Is it possible to "store" a template parameter pack without expanding it?

Asked 14/1, 2011 at 13:46 Answered 4/9, 2013 at 10:56

Solved c++templates c++11 variadic-templates

I was experimenting with C++0x variadic templates when I stumbled upon this issue:

template < typename ...Args >
struct identities
{
    typedef Args type; //compile error: "parameter packs not expanded with '...'
};

//The following code just shows an example of potential use, but has no relation
//with what I am actually trying to achieve.
template < typename T >
struct convert_in_tuple
{
    typedef std::tuple< typename T::type... > type;
};

typedef convert_in_tuple< identities< int, float > >::type int_float_tuple;

GCC 4.5.0 gives me an error when I try to typedef the template parameters pack.

Basically, I would like to "store" the parameters pack in a typedef, without unpacking it. Is it possible? If not, is there some reason why this is not allowed?

Vacillating answered 14/1, 2011 at 13:46 Comment(0)

Another approach, which is slightly more generic than Ben's, is as follows:

#include <tuple>

template <typename... Args>
struct variadic_typedef
{
    // this single type represents a collection of types,
    // as the template arguments it took to define it
};

template <typename... Args>
struct convert_in_tuple
{
    // base case, nothing special,
    // just use the arguments directly
    // however they need to be used
    typedef std::tuple<Args...> type;
};

template <typename... Args>
struct convert_in_tuple<variadic_typedef<Args...>>
{
    // expand the variadic_typedef back into
    // its arguments, via specialization
    // (doesn't rely on functionality to be provided
    // by the variadic_typedef struct itself, generic)
    typedef typename convert_in_tuple<Args...>::type type;
};

typedef variadic_typedef<int, float> myTypes;
typedef convert_in_tuple<myTypes>::type int_float_tuple;

int main()
{}

Hussy answered 14/1, 2011 at 16:42 Comment(7)

**EXERCISE PROMPT**
Continue the forum thread above on storing a C++ template parameter pack, picking up right after its final line.

**RECORDED INFORMATION**

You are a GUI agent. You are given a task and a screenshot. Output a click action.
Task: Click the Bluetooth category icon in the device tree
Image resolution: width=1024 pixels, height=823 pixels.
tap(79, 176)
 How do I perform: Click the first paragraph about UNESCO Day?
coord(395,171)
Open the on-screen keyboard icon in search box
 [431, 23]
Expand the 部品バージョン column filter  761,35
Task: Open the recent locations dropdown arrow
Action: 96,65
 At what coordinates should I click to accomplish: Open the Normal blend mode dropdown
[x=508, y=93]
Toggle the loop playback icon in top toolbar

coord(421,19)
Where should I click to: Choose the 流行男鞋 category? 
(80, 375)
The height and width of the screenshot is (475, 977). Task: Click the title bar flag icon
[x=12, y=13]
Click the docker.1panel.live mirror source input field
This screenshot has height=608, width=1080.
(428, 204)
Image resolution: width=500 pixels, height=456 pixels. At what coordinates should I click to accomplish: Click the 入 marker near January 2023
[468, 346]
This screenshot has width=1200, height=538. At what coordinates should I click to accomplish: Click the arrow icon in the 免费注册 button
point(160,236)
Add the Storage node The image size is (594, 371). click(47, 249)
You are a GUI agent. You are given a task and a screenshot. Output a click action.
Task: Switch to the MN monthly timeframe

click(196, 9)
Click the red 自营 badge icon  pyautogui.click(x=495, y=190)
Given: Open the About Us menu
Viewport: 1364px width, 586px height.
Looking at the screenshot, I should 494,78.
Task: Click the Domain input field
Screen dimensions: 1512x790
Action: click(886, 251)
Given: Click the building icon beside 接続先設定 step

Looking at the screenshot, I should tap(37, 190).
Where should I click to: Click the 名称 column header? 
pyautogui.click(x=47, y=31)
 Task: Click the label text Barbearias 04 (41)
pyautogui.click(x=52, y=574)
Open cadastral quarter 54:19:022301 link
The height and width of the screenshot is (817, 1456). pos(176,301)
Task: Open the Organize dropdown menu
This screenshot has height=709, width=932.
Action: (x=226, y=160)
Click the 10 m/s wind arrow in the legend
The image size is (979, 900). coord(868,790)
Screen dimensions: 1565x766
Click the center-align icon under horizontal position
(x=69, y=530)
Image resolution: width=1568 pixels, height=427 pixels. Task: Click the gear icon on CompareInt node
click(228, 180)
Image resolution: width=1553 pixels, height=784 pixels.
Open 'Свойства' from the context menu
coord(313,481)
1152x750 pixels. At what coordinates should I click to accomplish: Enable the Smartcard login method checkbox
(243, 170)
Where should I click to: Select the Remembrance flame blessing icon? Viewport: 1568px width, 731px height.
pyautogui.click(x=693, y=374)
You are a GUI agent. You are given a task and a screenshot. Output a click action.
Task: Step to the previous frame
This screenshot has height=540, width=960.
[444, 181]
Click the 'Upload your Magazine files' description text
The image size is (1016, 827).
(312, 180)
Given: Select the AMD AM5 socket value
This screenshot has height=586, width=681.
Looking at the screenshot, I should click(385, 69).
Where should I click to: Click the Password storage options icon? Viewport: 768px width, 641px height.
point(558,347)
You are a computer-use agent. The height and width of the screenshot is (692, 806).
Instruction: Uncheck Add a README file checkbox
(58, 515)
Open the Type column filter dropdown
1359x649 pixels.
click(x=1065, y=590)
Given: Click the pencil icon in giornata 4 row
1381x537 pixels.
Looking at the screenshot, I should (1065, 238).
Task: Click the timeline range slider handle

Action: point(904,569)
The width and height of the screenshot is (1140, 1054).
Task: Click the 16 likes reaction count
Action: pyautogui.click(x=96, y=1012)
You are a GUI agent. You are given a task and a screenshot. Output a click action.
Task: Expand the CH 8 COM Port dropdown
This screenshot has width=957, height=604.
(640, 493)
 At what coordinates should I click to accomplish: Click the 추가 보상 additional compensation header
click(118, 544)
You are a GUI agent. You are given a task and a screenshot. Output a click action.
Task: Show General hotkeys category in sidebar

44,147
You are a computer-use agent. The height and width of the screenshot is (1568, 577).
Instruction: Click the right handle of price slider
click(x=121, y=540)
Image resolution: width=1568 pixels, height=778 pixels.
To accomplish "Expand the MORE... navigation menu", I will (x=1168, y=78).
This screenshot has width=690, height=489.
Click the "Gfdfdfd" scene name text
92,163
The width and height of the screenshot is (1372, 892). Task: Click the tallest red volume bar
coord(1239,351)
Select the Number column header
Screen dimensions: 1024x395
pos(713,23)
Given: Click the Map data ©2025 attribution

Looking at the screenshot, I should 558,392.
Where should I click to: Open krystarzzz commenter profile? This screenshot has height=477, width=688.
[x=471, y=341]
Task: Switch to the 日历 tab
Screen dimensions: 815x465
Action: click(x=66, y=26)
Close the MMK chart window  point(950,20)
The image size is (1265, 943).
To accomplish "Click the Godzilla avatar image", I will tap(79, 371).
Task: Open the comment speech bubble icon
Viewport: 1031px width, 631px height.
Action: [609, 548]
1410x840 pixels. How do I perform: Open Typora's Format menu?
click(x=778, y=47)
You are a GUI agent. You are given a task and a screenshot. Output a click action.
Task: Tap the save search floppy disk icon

**WRITTEN ANSWER**
Very good workaround, I did not think about using partial template specialization! – Vacillating 15/1, 2011 at 20:13

@GMan: quick question ... this was helpful, but should the partially specialized version actually be typedef typename convert_in_tuple<Args...>::type type;, or does that not matter? – Dowling 20/8, 2011 at 15:10

@Jason: That's correct. I'm surprised my answer's gotten by so long without a keen eye noticing. :) – Hussy 20/8, 2011 at 15:31

Baller solution! I love the madness that is C++. – Slater 26/2, 2012 at 0:7

I'd be a bit concerned: while it is very tempting to say "treat a list of types, or an instance of a particular type that contains a list, as the same thing", in my experience things tend to explode messily when you do that. As an example, imagine a list of length 1 containing a variadic_typedef and how it interacts with the above code. Now imagine a list of types that are each passed into a convert_in_tuple and how it interacts with the above code. If you start setting up a few levels of indirection, treating the container and the contents as interchangable causes problems. – Chloroform 12/8, 2013 at 15:33

I don't understand how this solves OP's problem. The convert_in_tuple struct contains an alias of an alias of a tuple. The type that it represents is a tuple with the Args ... parameter pack, and not the Args ... parameter pack itself. – Thane 28/1, 2015 at 19:15

@user2813810: The thing representing the parameter pack itself is variadic_typedef, convert_in_tuple is just one example of how to get the parameter pack back out in a usable fashion. – Stabilize 27/4, 2020 at 1:33

I think the reason it's not allowed is that it would be messy, and you can work around it. You need to use dependency inversion and make the struct storing the parameter pack into a factory template able to apply that parameter pack to another template.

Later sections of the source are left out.